Like I got another (5th) session of laser on my face and I look like I have really thick beard shadow, I know it’s temporary but I have a hard time looking into the mirror… Sadly shaving doesn’t do anything because the hair is under the skin. :( It’s a tough week but I’ve had worse <3

  • It’s two weeks or so for me. Currently going through that again. Actually in Juli it was all gone, and it was such a great relief. Then it came back with a vengeance. So I started boymoding and not using makeup. Big mistake. It’s better to just accept it and continue being yourself. What a nightmare!

  • This broke me for a few weeks after my last session 😭Dysphoria was already bad that week. Technician and I decided to increase the strength of the laser - previous sessions maybe a pain level of 4, but the last one was like a 7. Face was so swollen and irritated… I didn’t leave my place for over a week until everything calmed down and I was able to trim/shave. I hope your face and skin heals soon and those remaining hairs disappear 🩷

  • Daww, sorry you’re feeling self conscious - sounds like you’re a strong person though, you got this! :)

    My partner is about to go through the same, thanks for posting - seeing everyone here having similar experiences made me think maybe I’ll try to figure something out to make her feel girly after her session 💜

  • Yeah, some of my most acute dysphoric moments happened looking in the mirror after facial laser.

    I think using foundation helped me at the time, if you are really red some mica green color correction under can help too.

    I also try to ensure I can stay home and not have any important social events for a week or two after the appointment.

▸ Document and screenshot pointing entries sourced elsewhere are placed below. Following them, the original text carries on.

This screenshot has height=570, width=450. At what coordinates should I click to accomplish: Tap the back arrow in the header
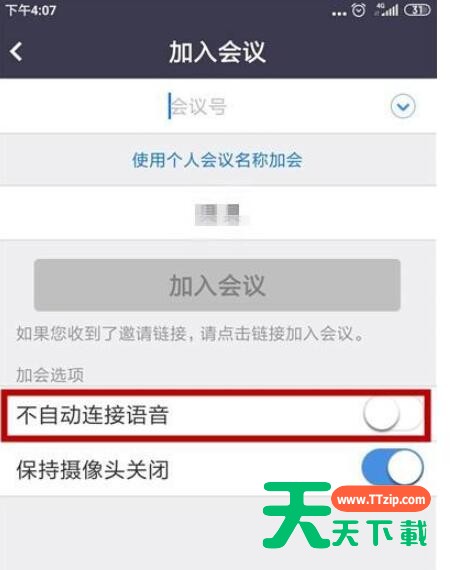pos(16,52)
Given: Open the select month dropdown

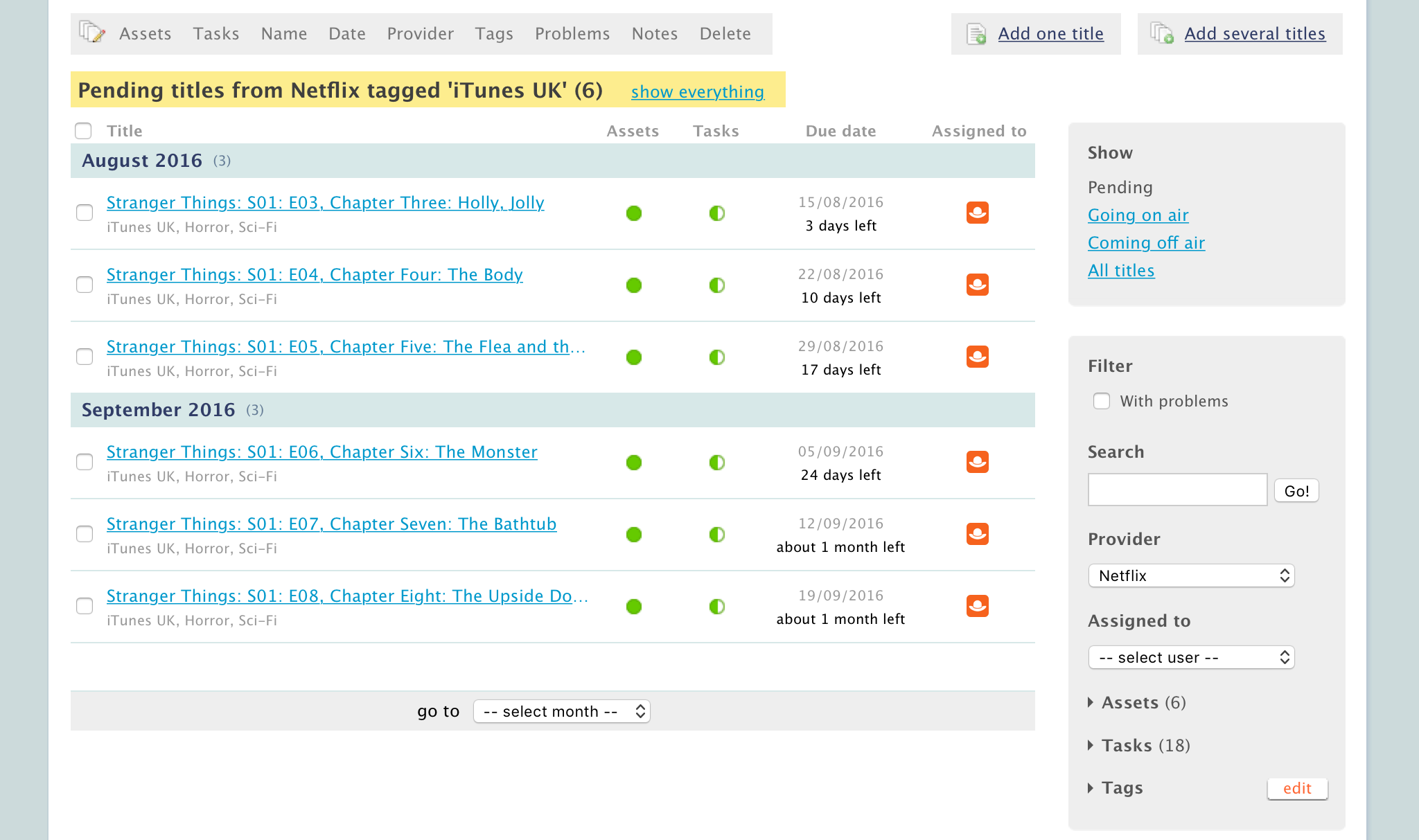Looking at the screenshot, I should pyautogui.click(x=561, y=711).
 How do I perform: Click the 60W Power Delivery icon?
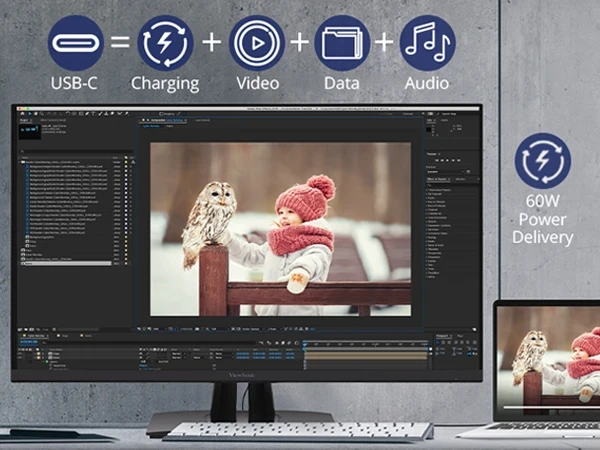pyautogui.click(x=543, y=162)
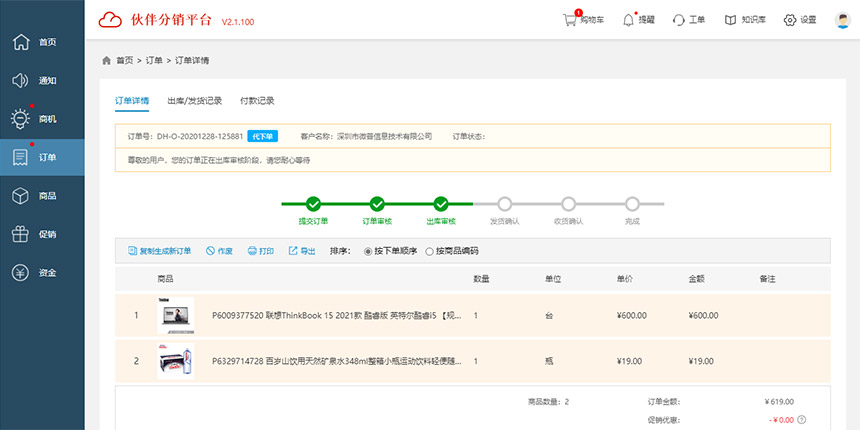The image size is (860, 430).
Task: Click the promotion discount help icon
Action: click(x=802, y=420)
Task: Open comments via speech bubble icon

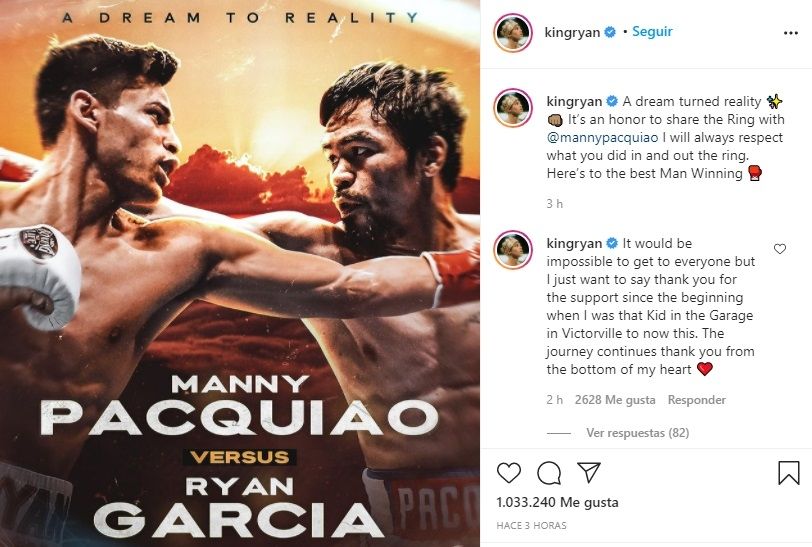Action: pos(549,472)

My dysphoria is so much worse with all those dark hairs, and so so so much better after they fall out.

  • I’m right there too. At first, I had big areas dropping out, and the bad shadow didn’t bother me as much because I was excited to see progress the following week. But lately I’m not seeing much progress, and it’s still thick and dark in places, so it feels like I’ve plateaued a bit. I’ll probably eventually switch to electrolysis, but it feels too early still. I’m trying to learn to accept myself. It’s not an overnight thing, it’s a transition, and I want to love myself even in my intermediate forms. But it isn’t always easy.